- Born: 3 April 1891 Warwick, Australia
- Died: 5 March 1975 (aged 83) Windsor, England
- Allegiance: United Kingdom
- Branch: British Army (1915–1918) Royal Air Force (1918–1944)
- Service years: 1915–1944
- Rank: Group Captain
- Commands: RAF Tangmere (1937) No. 1 Squadron (1934–1936, 1936–1937)
- Conflicts: First World War Second World War
- Awards: Mentioned in Despatches

= C. W. Hill =

Australian officer

Cedric Waters Hill (3 April 1891 – 5 March 1975) was an Australian officer in the Royal Flying Corps and later the Royal Air Force who, together with E. H. Jones, escaped from the Yozgat prisoner of war camp in Turkey during the First World War. Their epic story was told in Jones' book The Road to En-dor and in his own book The Spook and the Commandant.

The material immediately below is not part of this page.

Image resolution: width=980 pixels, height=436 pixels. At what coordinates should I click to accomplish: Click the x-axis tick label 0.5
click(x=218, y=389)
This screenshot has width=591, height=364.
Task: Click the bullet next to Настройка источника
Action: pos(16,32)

Between February 1917 and October 1918, Jones and Hill convinced their Turkish captors that they were mediums adept at the Ouija board. Taking advantage of the greed of the Turkish camp Commandant, with promises of buried treasure via the Ouija board, the two men managed to engineer the circumstances of their imprisonment to favour their escape. Eventually they convinced their gaolers to repatriate them by feigning insanity, arriving home only a few months before the Armistice.

Hill continued his career in the RAF after the war. Granted a short service commission as a flying officer on 6 December 1920, he was promoted flight lieutenant in January 1923 and appointed to a permanent commission six months later. He was advanced to squadron leader in 1931. Hill commanded No. 1 Squadron from October 1934 to January 1936 and again from December that year until April 1937. That same month, he was promoted to wing commander and appointed to command RAF Tangmere. He was made an acting group captain from 1 June 1940, during the Second World War, and retired from the RAF in 1944. Hill then worked as a ferry pilot for the Air Transport Auxiliary.

On 5 March 1975, Hill died at his home in Windsor, Berkshire. He was survived by his wife and daughter.